● WHAT TO PRODUCE
Shown below are entries with pictures; the line with "Watch video for Quantity -/+ Button" through the line with "The width and" is the span to retype exactly, and the pictures stay out.

● DATA
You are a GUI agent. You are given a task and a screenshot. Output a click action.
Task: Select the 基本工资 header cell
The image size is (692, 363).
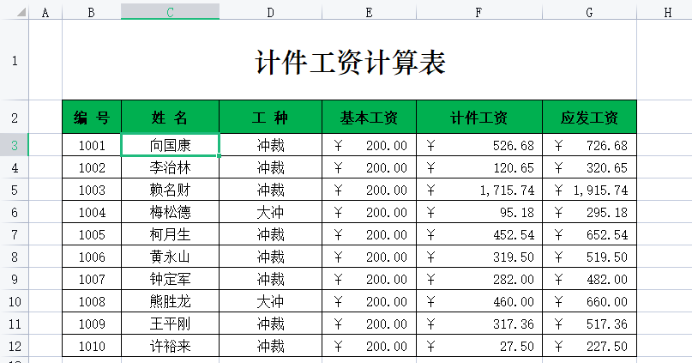pos(369,118)
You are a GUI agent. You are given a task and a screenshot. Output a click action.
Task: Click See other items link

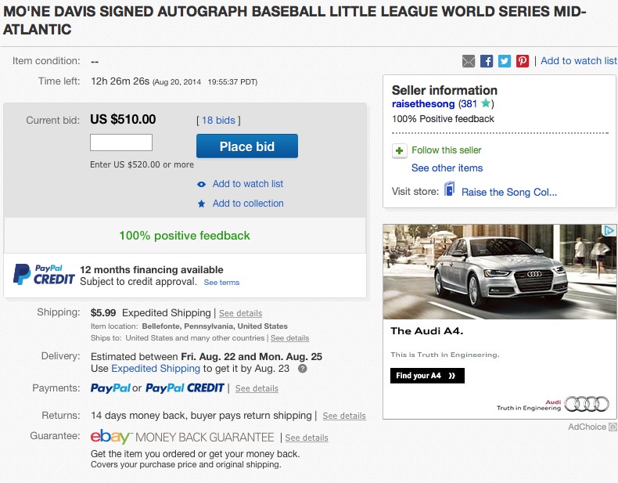447,168
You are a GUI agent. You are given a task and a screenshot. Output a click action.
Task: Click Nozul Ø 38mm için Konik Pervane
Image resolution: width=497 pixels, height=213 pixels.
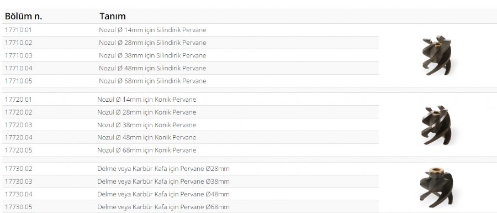pyautogui.click(x=147, y=124)
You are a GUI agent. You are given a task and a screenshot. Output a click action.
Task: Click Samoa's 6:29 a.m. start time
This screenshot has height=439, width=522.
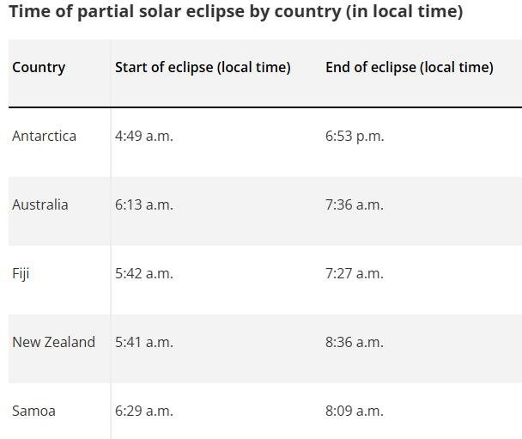coord(144,411)
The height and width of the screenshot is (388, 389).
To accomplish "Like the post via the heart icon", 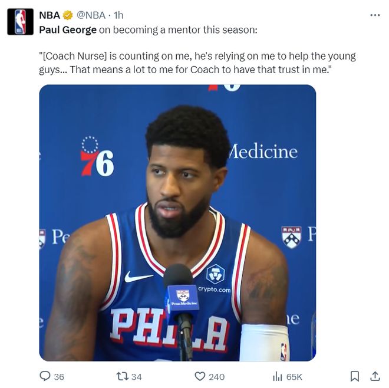I will (200, 376).
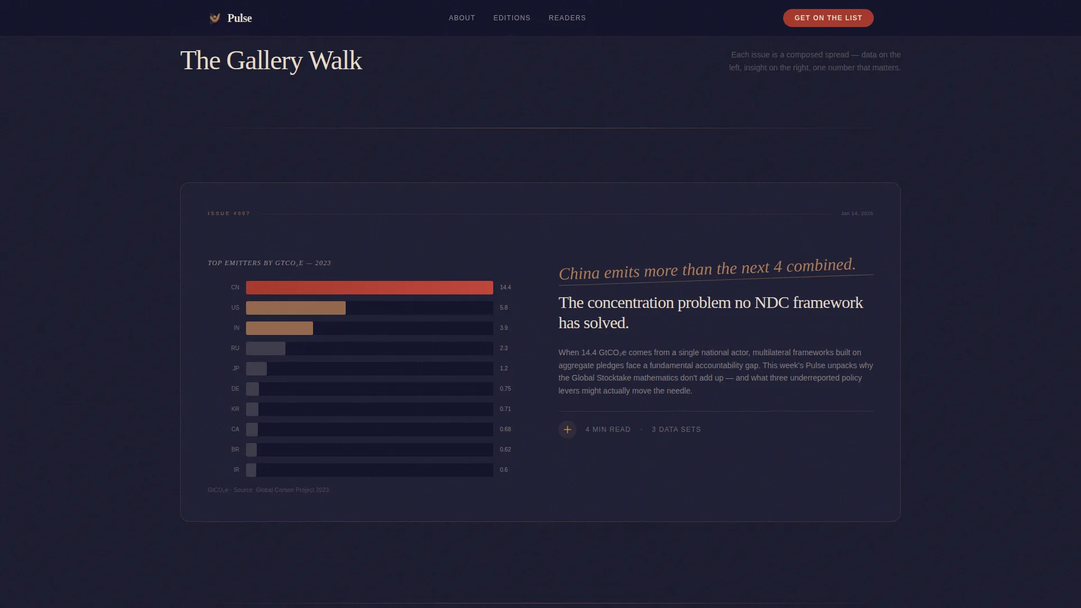Click the Get On The List button
1081x608 pixels.
pyautogui.click(x=828, y=18)

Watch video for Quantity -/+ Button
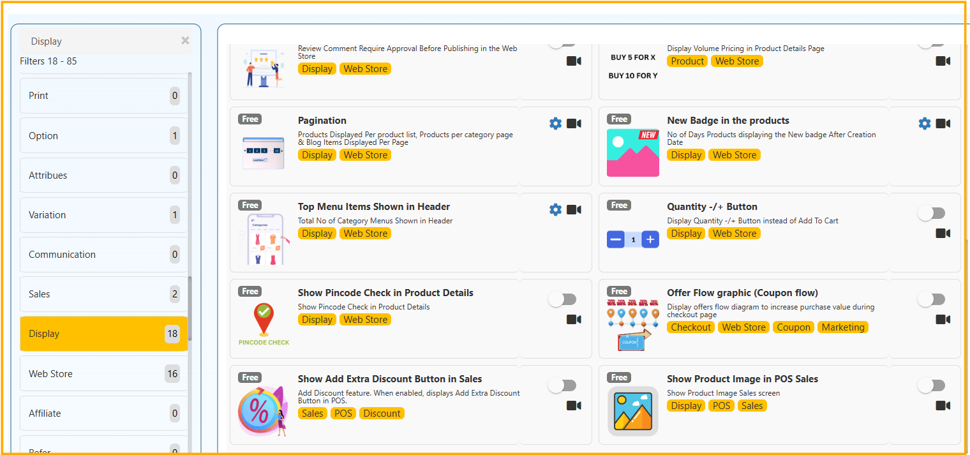(x=943, y=234)
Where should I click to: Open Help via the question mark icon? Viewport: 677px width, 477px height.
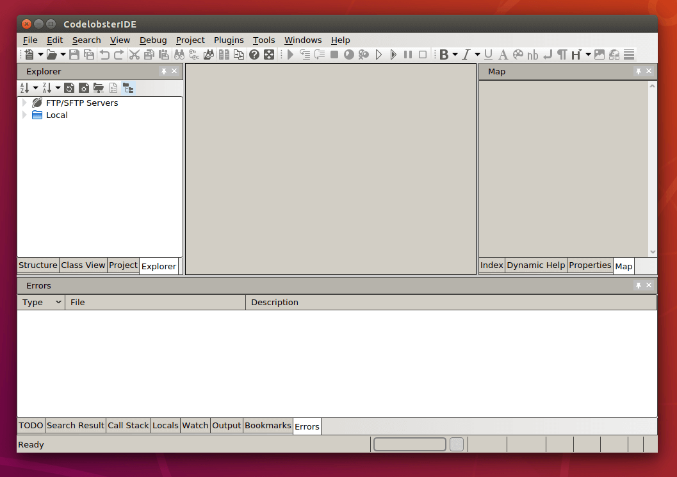coord(254,54)
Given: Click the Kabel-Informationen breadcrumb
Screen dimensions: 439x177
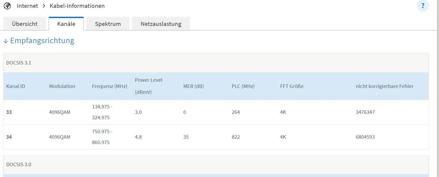Looking at the screenshot, I should point(76,6).
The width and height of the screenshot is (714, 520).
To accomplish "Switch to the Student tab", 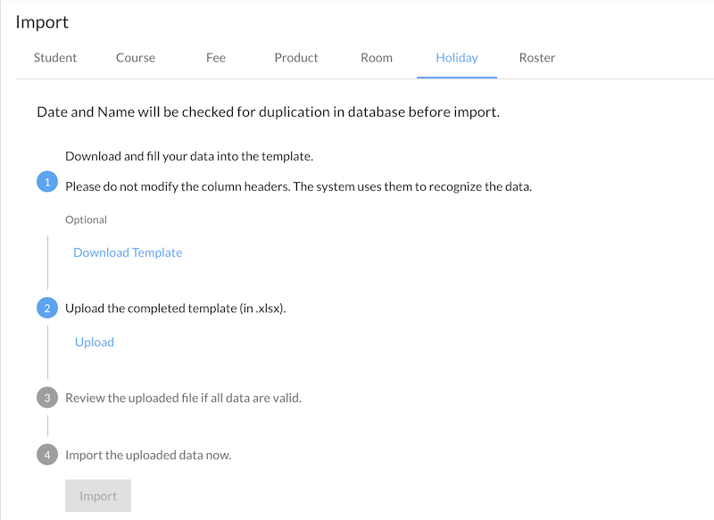I will pyautogui.click(x=55, y=58).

● RESULT BELOW
Watch video for Quantity -/+ Button
(x=943, y=234)
Where should I click to: Open Help via the question mark icon? Viewport: 677px width, 477px height.
coord(254,54)
Given: Click the Kabel-Informationen breadcrumb
Screen dimensions: 439x177
Looking at the screenshot, I should point(76,6).
The width and height of the screenshot is (714, 520).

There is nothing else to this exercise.